Il concorso veneziano: un sogno mancato
Riguardo alla mancata partecipazione al concorso veneziano, il produttore Pietro Valsecchi non usa giri di parole per spiegare la scelta voluta dalla direzione della Mostra: "Il film non è in concorso perché è mancato l'autore e Barbera temeva che, sia in caso di premio che di mancato riconoscimento, l'assenza del regista avrebbe pesato più dei reali meriti del film, ma non nascondo che noi avremmo tenuto molto al concorso perché il cinema italiano ha bisogno di persone come Valerio e di tutti gli altri, gente energica che vuole fare il cinema. Non credo che Non essere cattivo avrebbe sfigurato nella rosa". Valerio Mastandrea condivide lo stesso pensiero di Valsecchi aggiungendo: "Ovviamente la proiezione del film a Venezia è circondata da un clima di evento. Parliamo di un regista di culto e di un lavoro molto atteso. Io ero convintissimo di questo film e sono andato a bussare alle porte dell'inferno per chiedere del denaro perché credevo molto nell'opera. La lealtà con cui raccontavo il progetto ha convinto i finanziatori. Non essere cattivo, però, è una sfida anche per il pubblico. E' un film duro, ma spero che il passaparola lo aiuti e non credo che la gente andrà a vedere il film solo perché Claudio oggi non c'è più".
I ricordi del cast
Tocca agli interpreti parlare della propria esperienza sul set con Claudio Caligari.
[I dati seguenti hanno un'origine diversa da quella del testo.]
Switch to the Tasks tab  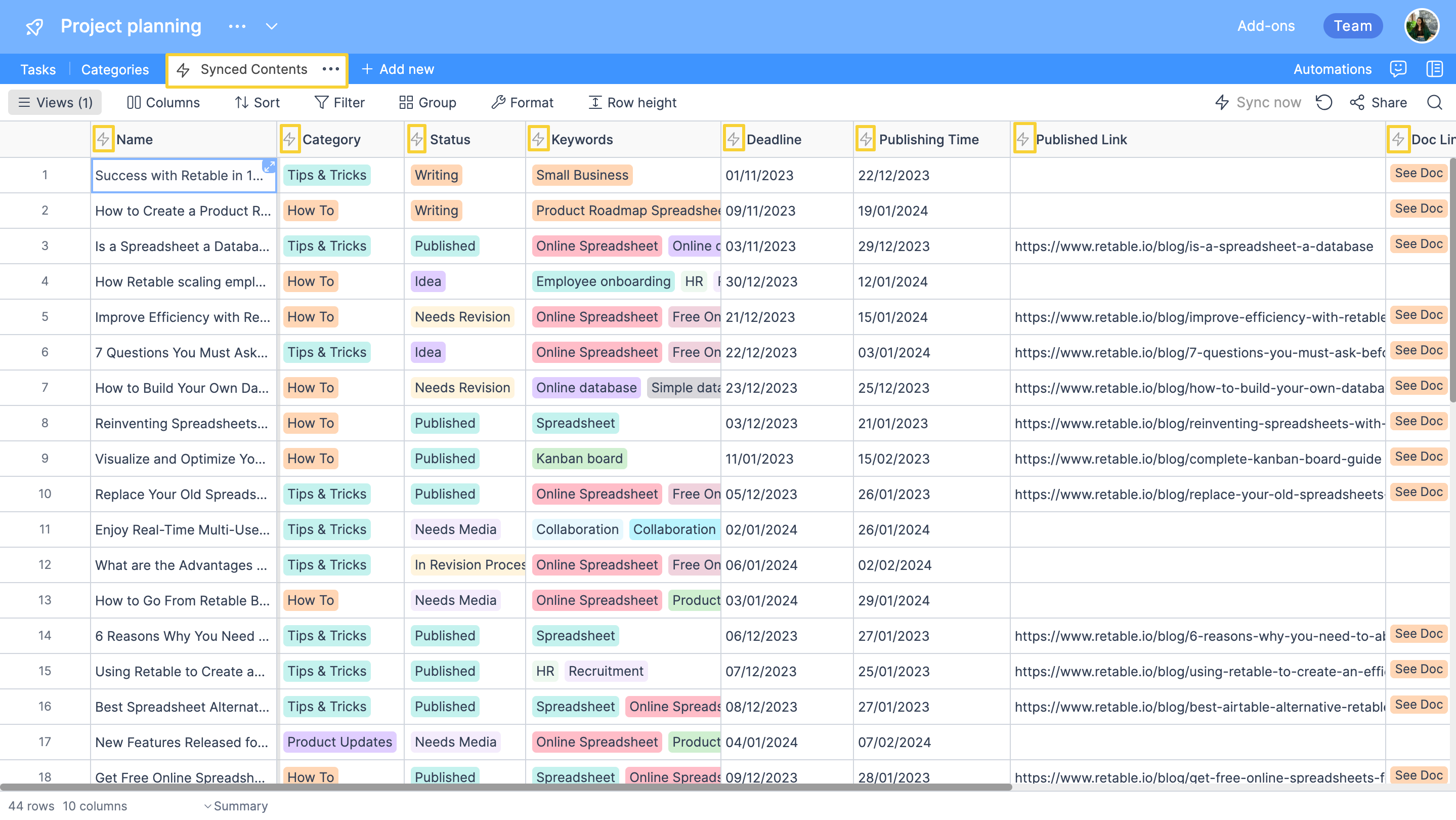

Ricordando quello che tutti sul set chiamavano 'il Maestro', Luca Marinelli afferma: "Siamo stati vittima di una gigantesca magia, del coraggio di quest' uomo che non aveva timore di esprimersi. Lavorare con lui mi ha liberato come attore e come uomo. Sul set non ci sono stati momenti difficili, ma avevo molte preoccupazioni. Volevo riportare il dialetto in maniera dignitosa, e soprattutto rendere la tossicodipendenza in modo non banale". Aggiunge il coprotagonista Alessandro Borghi: "Interpretando un tossico, ci vuole poco a cadere nel cliché, ma Claudio e Valerio ci hanno guidato in questo percorso. Il resto è venuto tutto da sé. Se ripenso al film, mi vengono in mente i ricordi di tanti momenti vissuti sul set. E' qualcosa che non mi era mai capitato prima e penso che non mi capiterà più". "L'attenzione di Claudio per un certo tipo di mondo è qualcosa di cui sentivo il bisogno" afferma Roberta Mattei. "Essere all'altezza di Claudio è stato difficile perché richiedeva massima disponibilità, ma quando hai a che fare con un maestro in qualche modo segui gli insegnamenti. E' stato un dovere affidarsi e fidarsi. Anche quando Claudio non ti diceva niente. E' quasi un atto di fede". "Forse l'unica difficoltà è stata proprio il fatto che Claudio parlava poco" conclude Silvia D'Amico, "ci dava poche indicazioni, ma erano quelle giuste. Dovevamo affidarci a questo. Noi attori giovani tendiamo a farci problemi, ma lui ci ha scelto e ci ha chiesto di affrontare questa esperienza con coraggio, di fidarci di lui. Claudio ci ha scelti guardandoci negli occhi, ha letto una conoscenza di quello che stavamo raccontando e noi dovevamo fidarci del suo giudizio".